#### YOUR TASK
After locating the line that contains "Viewport: 153px width, 142px height." in the records below, write out exactly that line and each line after it through the one that contains "You are a computer-use agent. Screen", and nothing else.

-------- MATERIAL FOR THE TASK --------

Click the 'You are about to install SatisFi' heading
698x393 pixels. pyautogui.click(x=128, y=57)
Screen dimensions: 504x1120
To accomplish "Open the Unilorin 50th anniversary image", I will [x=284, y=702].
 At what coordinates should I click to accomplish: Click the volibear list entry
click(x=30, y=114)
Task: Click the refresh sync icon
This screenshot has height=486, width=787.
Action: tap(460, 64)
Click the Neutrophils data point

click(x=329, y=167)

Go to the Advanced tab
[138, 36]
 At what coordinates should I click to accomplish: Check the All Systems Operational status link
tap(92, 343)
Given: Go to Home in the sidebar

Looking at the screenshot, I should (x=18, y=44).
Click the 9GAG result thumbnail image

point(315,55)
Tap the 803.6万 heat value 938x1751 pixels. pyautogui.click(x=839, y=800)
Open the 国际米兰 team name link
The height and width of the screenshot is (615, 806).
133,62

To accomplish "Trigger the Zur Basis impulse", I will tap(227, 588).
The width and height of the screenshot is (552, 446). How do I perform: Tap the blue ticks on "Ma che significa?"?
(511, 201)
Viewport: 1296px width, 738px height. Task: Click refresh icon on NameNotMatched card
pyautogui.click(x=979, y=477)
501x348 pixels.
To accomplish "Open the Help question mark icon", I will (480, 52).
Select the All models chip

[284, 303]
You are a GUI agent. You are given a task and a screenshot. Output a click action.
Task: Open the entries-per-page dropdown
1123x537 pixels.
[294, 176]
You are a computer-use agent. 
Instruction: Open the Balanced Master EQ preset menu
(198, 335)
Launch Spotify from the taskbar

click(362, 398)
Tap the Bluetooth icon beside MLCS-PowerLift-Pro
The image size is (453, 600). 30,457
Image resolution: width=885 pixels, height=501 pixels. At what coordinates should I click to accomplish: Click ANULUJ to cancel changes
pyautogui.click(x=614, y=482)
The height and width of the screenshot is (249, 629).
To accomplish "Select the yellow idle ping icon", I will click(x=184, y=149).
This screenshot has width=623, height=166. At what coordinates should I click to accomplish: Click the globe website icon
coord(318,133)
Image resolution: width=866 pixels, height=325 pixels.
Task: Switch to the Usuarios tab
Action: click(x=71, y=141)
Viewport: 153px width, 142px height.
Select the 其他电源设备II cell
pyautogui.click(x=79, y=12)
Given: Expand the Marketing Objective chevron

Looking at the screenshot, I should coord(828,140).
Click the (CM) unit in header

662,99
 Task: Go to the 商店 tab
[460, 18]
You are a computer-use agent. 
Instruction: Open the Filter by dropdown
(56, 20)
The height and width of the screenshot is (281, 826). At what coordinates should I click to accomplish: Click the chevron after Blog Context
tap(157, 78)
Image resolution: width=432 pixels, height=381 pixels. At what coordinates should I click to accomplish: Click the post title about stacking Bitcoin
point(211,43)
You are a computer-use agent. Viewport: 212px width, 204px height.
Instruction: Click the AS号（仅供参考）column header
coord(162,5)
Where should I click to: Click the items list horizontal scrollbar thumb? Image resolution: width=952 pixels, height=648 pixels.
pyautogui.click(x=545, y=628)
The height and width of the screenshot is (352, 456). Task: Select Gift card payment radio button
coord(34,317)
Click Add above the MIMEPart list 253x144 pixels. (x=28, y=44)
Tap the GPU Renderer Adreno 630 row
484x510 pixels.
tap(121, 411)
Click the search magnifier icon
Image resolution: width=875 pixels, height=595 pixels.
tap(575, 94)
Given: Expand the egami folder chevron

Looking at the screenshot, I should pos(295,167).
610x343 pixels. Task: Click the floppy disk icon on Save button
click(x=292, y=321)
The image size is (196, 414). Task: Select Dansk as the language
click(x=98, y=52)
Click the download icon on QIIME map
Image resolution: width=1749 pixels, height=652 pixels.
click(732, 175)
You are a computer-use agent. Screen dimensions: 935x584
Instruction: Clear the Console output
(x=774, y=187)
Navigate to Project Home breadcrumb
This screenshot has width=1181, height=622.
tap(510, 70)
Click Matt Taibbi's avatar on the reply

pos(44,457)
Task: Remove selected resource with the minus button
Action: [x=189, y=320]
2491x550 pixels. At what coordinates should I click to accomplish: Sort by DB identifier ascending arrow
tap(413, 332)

--------

#### SOLUTION FOR THIS TASK
Viewport: 153px width, 142px height.
Select the 其他电源设备II cell
pyautogui.click(x=79, y=12)
Given: Expand the Marketing Objective chevron

Looking at the screenshot, I should coord(828,140).
Click the (CM) unit in header

662,99
 Task: Go to the 商店 tab
[460, 18]
You are a computer-use agent. 
Instruction: Open the Filter by dropdown
(56, 20)
The height and width of the screenshot is (281, 826). At what coordinates should I click to accomplish: Click the chevron after Blog Context
tap(157, 78)
Image resolution: width=432 pixels, height=381 pixels. At what coordinates should I click to accomplish: Click the post title about stacking Bitcoin
point(211,43)
You are a computer-use agent. Viewport: 212px width, 204px height.
Instruction: Click the AS号（仅供参考）column header
coord(162,5)
Where should I click to: Click the items list horizontal scrollbar thumb? Image resolution: width=952 pixels, height=648 pixels.
pyautogui.click(x=545, y=628)
The height and width of the screenshot is (352, 456). Task: Select Gift card payment radio button
coord(34,317)
Click Add above the MIMEPart list 253x144 pixels. (x=28, y=44)
Tap the GPU Renderer Adreno 630 row
484x510 pixels.
tap(121, 411)
Click the search magnifier icon
Image resolution: width=875 pixels, height=595 pixels.
tap(575, 94)
Given: Expand the egami folder chevron

Looking at the screenshot, I should pos(295,167).
610x343 pixels. Task: Click the floppy disk icon on Save button
click(x=292, y=321)
The image size is (196, 414). Task: Select Dansk as the language
click(x=98, y=52)
Click the download icon on QIIME map
Image resolution: width=1749 pixels, height=652 pixels.
click(732, 175)
You are a computer-use agent. Screen dimensions: 935x584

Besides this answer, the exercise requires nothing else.